New marking technique could halt counterfeit goods
Researchers at the University of Copenhagen have developed the world's most secure marking system for combating pirated goods, including pirated pharmaceuticals, food, designer merchandise and artwork. The system could be on the market within a year, and because the markings are random, it cannot be hacked. The results have just been published in Science Advances.
Companies around the world suffer significant economic losses due to counterfeited goods made by pirate manufacturers for whom international patents are of no concern. Piracy can put people's lives at risk, for example, the selling of dangerous and counterfeit medications online.
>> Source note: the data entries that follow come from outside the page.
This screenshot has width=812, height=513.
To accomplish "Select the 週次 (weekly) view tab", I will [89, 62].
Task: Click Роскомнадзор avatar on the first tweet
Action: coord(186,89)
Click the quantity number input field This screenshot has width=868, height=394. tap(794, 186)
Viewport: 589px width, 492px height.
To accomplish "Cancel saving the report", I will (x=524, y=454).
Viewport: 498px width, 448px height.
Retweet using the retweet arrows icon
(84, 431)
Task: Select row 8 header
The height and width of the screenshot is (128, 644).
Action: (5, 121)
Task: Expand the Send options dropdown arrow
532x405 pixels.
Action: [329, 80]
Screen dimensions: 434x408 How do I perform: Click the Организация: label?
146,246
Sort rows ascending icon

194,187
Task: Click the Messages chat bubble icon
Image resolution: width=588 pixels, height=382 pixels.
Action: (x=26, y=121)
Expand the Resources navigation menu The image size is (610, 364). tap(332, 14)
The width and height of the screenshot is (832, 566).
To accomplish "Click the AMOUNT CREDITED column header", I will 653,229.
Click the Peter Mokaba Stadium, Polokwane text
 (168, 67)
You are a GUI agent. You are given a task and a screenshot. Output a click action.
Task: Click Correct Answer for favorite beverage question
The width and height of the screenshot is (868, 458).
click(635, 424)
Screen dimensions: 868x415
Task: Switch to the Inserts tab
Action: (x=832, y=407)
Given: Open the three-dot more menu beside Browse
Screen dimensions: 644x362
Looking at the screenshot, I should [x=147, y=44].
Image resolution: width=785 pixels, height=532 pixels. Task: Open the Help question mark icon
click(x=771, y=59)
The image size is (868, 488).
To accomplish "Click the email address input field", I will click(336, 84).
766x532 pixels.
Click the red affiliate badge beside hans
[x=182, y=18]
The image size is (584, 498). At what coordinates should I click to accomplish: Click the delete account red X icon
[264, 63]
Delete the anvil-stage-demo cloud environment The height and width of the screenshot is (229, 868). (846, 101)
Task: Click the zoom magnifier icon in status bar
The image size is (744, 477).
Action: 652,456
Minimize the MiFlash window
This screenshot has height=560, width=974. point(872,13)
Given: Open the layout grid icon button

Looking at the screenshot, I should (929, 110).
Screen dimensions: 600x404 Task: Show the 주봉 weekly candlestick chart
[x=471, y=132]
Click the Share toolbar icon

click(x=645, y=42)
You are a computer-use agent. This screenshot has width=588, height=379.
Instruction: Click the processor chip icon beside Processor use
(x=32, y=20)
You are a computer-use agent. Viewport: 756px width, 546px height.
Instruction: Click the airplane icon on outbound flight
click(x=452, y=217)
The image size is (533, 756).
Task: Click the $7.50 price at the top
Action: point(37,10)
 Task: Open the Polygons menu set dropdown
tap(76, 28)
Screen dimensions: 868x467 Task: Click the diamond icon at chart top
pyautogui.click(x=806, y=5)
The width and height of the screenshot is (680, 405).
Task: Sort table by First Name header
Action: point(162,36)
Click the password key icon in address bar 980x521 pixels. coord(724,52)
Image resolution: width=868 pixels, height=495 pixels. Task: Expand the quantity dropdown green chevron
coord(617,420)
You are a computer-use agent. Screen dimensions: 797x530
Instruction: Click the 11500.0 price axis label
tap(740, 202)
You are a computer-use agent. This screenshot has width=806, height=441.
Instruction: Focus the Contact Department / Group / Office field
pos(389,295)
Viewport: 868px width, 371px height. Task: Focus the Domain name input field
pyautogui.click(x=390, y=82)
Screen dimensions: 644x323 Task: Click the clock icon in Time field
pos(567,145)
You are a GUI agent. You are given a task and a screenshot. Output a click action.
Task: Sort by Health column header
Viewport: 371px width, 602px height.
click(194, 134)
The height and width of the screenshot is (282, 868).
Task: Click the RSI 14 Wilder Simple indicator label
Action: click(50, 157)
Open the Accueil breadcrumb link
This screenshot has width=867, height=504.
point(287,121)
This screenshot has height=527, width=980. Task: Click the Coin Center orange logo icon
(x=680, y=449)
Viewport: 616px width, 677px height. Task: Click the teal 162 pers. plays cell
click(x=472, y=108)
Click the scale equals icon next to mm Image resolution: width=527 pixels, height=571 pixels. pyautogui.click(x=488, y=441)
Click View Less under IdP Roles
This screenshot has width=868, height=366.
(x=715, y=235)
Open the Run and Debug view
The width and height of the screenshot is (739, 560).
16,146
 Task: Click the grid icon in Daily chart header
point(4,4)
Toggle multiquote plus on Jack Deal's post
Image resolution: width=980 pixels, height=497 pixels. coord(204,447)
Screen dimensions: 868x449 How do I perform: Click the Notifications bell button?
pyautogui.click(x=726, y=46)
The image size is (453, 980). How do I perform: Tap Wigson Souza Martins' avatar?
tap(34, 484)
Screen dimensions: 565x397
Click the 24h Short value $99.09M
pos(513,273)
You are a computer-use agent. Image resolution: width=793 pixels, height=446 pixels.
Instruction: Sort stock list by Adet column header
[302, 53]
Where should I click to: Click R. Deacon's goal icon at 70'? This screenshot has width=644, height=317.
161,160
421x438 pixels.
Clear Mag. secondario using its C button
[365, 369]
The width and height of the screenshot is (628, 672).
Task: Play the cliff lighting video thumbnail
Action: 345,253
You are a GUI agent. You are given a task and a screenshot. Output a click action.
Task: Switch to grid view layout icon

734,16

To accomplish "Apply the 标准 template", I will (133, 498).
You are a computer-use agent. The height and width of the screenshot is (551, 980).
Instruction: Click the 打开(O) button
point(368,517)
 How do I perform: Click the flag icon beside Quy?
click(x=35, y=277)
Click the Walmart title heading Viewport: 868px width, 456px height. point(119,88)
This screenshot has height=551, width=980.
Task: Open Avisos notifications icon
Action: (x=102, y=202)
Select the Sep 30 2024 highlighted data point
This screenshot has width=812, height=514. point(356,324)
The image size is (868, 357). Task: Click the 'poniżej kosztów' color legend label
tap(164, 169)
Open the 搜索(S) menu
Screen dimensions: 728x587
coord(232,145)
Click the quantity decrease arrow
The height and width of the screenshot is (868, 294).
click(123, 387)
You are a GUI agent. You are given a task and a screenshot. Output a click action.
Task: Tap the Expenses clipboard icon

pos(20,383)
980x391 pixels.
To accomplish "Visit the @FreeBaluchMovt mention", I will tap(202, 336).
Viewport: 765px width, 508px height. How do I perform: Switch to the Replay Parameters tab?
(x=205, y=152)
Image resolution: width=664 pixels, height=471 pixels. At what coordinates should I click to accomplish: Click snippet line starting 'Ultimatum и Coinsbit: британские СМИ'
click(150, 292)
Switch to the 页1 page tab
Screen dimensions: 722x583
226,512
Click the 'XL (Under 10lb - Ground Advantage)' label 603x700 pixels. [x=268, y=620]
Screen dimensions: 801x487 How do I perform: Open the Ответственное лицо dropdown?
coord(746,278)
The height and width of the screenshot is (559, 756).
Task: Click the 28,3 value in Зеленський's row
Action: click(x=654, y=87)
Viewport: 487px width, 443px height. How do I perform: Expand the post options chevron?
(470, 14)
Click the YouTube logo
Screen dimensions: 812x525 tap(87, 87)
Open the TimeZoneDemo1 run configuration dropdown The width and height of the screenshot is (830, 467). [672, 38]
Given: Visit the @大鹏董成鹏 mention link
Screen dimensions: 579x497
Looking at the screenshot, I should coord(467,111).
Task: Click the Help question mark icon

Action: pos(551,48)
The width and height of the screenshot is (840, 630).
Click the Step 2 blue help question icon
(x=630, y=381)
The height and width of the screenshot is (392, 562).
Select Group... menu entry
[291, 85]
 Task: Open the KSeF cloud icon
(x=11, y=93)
However, tough times are on the horizon for pirates, according to four researchers from the University of Copenhagen's Nano Science Center. They have developed a system that researcher Thomas Just Sørensen calls "the safest in the world," when it comes to clamping down on all types of pirate manufacturing. "The system, which deploys three rare earth metals, among other things, is based on randomness, which makes it unhackable. As soon as a customer asks an authorized dealer to check up on a piece of merchandise marked using the system, an expensive wrist watch for example, the dealer can access a manufacturer database to check its authenticity."
The probability of two products having the same fingerprint—i.e., the same digital key—is so minuscule that in practice, it can only be described as non-existent, explains Sørensen. "It corresponds to a one in 6104 chance."
Can be on the market in a year
The University of Copenhagen has patented the marking system, and it is expected to be on the market in roughly a year. Researchers are currently fine-tuning scanning solutions to ready the system for manufacturers. Sørensen says, "We estimate that it will take approximately one year, at which point we will be very close to putting a commercial version on the market."
The researchers estimate that the cost of marking products will be modest, probably not much more than one Danish krone. Additional expenses from the data systems have yet to be fully estimated.